Gerard Meyer – CEO of new Israeli-backed brand Muuna, which launched its single serve cottage cheese pots in the US last August and is already in 3,000+ stores on the east coast – is firmly in the second camp.
But why the confidence? Lots of reasons, but above all, he says because cottage cheese (unlike some other things that were hip in 1977) actually ticks all the boxes today’s consumers are looking for.
Nutrient dense, simple and wholesome? Check. Clean-label? Check. High protein? Check. Simple ingredients? Check? Minimally processed? Check. Snackable? Check. It’s also low in calories and saturated fat. (A 5.3oz pot of 2% milkfat Muuna contains 120 calories, 19g protein - which is more than Greek yogurt, 3g fat, and 4g sugar.)
Meanwhile, 45% of American households buy cottage cheese at least once a year, adds Meyer.
“In other words a lot of people buy it, but they’re not eating it every morning or afternoon as a snack, like yogurt, because the way it’s presented now, you just wouldn’t think of doing it. 95% of them buy yogurt, when as we have more protein and less sugar, so why is that? We’re going after exactly the same people.”
Stuck in a timewarp?
The key problem, says Meyer, is that the products, packaging and branding have remained stuck in a time warp (although emerging brands such as goodculture are attempting to shake things up); while the yogurt fixture has been transformed by disruptive players such as Chobani and deluged with new concepts from Icelandic (Siggi’s) to Australian-style (noosa) to grass-fed (Maple Hill, Dreaming Cow, Stonyfield) to kefir (Lifeway) to lassi (Dahlicious) keep consumers interested.
“Just like yogurt, cottage cheese was mainly sold in multi-serve tubs in the 1970s, but unlike yogurt, it’s still like that today. There are some single serve products out there but half of them are just in plain [without fruit on the bottom], so it’s perhaps not surprising it hasn’t really grown. It just didn’t keep up with consumers.
“There’s no Chobani in cottage cheese; no Dannon. Breakstone’s is big but there are still lots of regional brands, and it’s just been a very neglected category,” adds Meyer, who heads up Muuna Inc, a wholly owned subsidiary of Israel’s biggest food manufacturer, and cottage cheese expert, Tnuva (which is in turn owned by Chinese company Bright Food).
Cottage cheese or a portable high protein, nutrient-dense snack?

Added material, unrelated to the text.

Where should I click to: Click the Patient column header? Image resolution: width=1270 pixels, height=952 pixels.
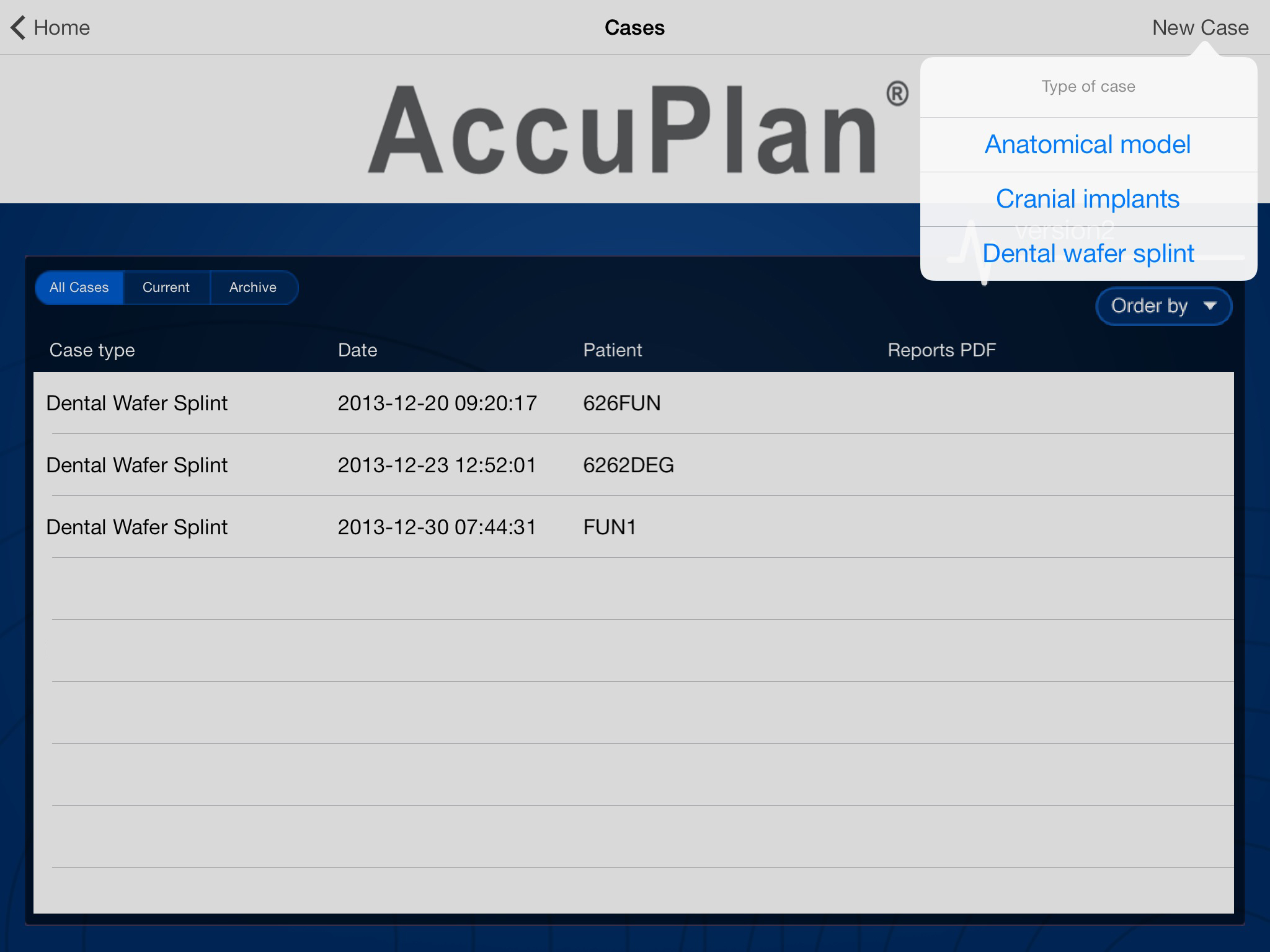coord(612,350)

Like John Haugen at General Mills 301 INC (which has invested in goodculture), it’s more helpful to think about need states or usage occasions than narrowly defined categories when assessing the size of the potential prize in this market, he says.
Put another way, the opportunity Haugen saw in good culture was not cottage cheese, per se, but a portable high protein organic snack that taps into demand for less processed, more nutrient-dense foods.
The same applies to Muuna, which is also packaged as a single serve snack (MSRP $1.69) in packaging that would work equally well in the yogurt category, except that the brand is going for the mass market consumer, “not just the Whole Foods set,” says Meyer, a CPG veteran who has worked at brands from Sodastream to Merck, Campbell Soup, Kraft and B&G Foods.
“goodculture [which is organic and features some edgier flavors such as Kalamata olive and blueberry acai chia] is a great product and I think along with us they are the only other pure-play cottage cheese company in America; but we’re more mainstream [Muuna features familiar flavors such as mango, pineapple, and blueberry and is free of artificial colors, preservatives and sweeteners, but isn’t organic or grass fed].
"We also have a different texture. Muuna light and creamy with smaller curds.”
Where should the new wave of cottage cheese products be merchandised?
So does this mean that the natural place to merchandise Muuna - which is manufactured in Minnesota - is in the yogurt set?
Ultimately, perhaps, says Meyer, although right now it could backfire. “First they’d measure our velocity based on yogurt velocity and that’s not fair yet and secondly there’s a possibility that people might buy it thinking that it is yogurt.
“But if we’re successful, what I think will happen is that they’ll start to increase the space allocated to cottage cheese, which is what happened with yogurt, and we may see a blending between the cottage cheese and the yogurt set further down the line.”
Retailers are coming to us now
It’s early days, but just six months after launch Muuna is now in 3,000+ stores along the east coast and will likely be in 4,000 by the end of March after it rolls out at Ahold, says Meyer, who says Muuna’s longer term plan is to buy or build its own manufacturing facility [currently the product is co-packed in Minnesota].
“Retailers are coming to us now and asking us when we are going to come here [beyond the east coast], and for cottage cheese, that’s just astonishing. Most retailers are also taking all eight of our SKUs, which is amazing. They want us to succeed.”